Menggigit bibir dalamnya, Dera mulai tak kuasa menahan lelehan air matanya. Karena Raiden kian mengeratkan pelukannya, wanita itu terpaksa melepas paksa tangan Raiden.

"Saya bilang lepas, Raiden," serunya, mendorong tubuh kecil itu menjauh darinya, lalu segera meneruskan langkah untuk secepatnya pergi dari sini.

Mendengar bentakan serta apa yang dilakukan Dera barusan membuat Jayden, Jansen beserta Jean terkejut, segera menahan tubuh Raiden agar tidak terjatuh.

Bahu mereka meluruh, menatap punggung sempit sang ibu dengan tatapan sendu.

"Mommy nggak boleh pergi, Kak, Mommy nggak boleh pergi ...," teriak Raiden mulai menangis, pemuda itu menyentak lengannya yang ditahan oleh kedua kakaknya.

"Raiden, stop. Cukup. Jangan begini," cegah Jean, menggeleng pada sang adik.

Tangis Raiden kian deras, pemuda itu menggeleng beberapa kali. Ia tidak ingin kehilangan sang ibu, tidak untuk kedua kalinya.

"Lepas! Kalau Kakak nggak mau bantu cegah Mommy, nggak usah tahan aku!" teriak pemuda itu berusaha melepas cekalan kedua kakak laki-lakinya.

"Raiden, udah. Berhenti. Mommy udah pergi, mau kamu tahan sekeras apapun kalau Mommy maunya pergi, Mommy tetep bakalan pergi ...," urai Jansen, menatap adiknya memberi pengertian.

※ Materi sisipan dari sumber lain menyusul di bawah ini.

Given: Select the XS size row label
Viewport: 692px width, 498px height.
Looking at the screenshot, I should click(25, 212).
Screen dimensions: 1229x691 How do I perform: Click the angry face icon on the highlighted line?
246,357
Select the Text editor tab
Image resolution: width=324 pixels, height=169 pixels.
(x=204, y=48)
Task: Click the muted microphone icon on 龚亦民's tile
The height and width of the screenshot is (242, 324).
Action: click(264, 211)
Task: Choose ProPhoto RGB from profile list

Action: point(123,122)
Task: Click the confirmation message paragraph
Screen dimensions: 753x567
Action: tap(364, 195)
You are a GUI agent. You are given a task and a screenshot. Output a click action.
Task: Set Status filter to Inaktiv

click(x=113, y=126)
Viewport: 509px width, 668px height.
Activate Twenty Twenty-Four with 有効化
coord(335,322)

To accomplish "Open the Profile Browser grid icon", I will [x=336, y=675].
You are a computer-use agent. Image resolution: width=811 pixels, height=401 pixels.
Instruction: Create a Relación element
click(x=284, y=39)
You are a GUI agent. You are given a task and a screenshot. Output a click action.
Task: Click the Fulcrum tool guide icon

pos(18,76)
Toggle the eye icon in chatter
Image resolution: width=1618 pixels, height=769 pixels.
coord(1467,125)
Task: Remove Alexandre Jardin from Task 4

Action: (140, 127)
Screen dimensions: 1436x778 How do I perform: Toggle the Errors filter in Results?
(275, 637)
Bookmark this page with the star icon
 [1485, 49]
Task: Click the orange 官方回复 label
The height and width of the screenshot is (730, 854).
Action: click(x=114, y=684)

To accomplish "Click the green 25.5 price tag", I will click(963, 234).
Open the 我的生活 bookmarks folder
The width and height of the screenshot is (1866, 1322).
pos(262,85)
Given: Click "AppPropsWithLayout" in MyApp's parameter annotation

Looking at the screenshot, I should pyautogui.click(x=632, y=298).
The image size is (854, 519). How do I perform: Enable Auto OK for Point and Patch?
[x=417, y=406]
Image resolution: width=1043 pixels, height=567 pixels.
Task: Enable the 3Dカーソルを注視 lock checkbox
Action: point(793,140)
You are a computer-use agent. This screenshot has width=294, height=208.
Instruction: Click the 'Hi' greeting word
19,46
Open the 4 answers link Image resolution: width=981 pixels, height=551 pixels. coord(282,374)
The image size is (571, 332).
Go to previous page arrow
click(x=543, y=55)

Bahu Raiden kian bergetar karena tangis. "Kakak jahat. Kenapa Kakak nggak bantu tahan Mommy? Kenapa Kakak diem aja? Daddy juga, kenapa Daddy cuma diem? Semuanya sama aja. Kalian semua jahat!"

"Semuanya gara-gara Daddy. Kenapa Daddy nggak pernah mau dengerin kita sekali aja? Sesusah itu ya buat bikin Mommy tetep di sini? S-sekarang ... kita nggak punya Mommy lagi ..." Raiden bercicit pelan, hidung dan matanya memerah karena tangis.

Sedang Jayden yang mendengar itu hanya bisa menunduk dalam diam, bibir pria itu bergetar melihat bagaimana putranya bersikeras menahan Dera agar tidak pergi.

Begitu pula Jansen dan Jean, keduanya sama-sama bergeming, menerima kemarahan sang adik.

"Sampai kapanpun, Raiden nggak akan pernah setuju Daddy buat nikah lagi. Kalau Daddy tetep mau nikahin Tante Maudy, silakan. Raiden bakalan pergi dari sini," ujar Raiden pada Jayden, sebelum akhirnya pemuda itu berlalu pergi.

Membuat Jayden tertegun, menatap putra bungsunya yang berlalu pergi, lantas beralih pada Jansen dan Jean yang masih berada di tempat.

"Daddy terlambat. Kita kecewa sama Daddy," ujar Jansen, selama beberapa saat menatap obsidian sang ayah dengan gurat sendu sirat akan kekecewaan, lantas berlalu pergi bersama Jean.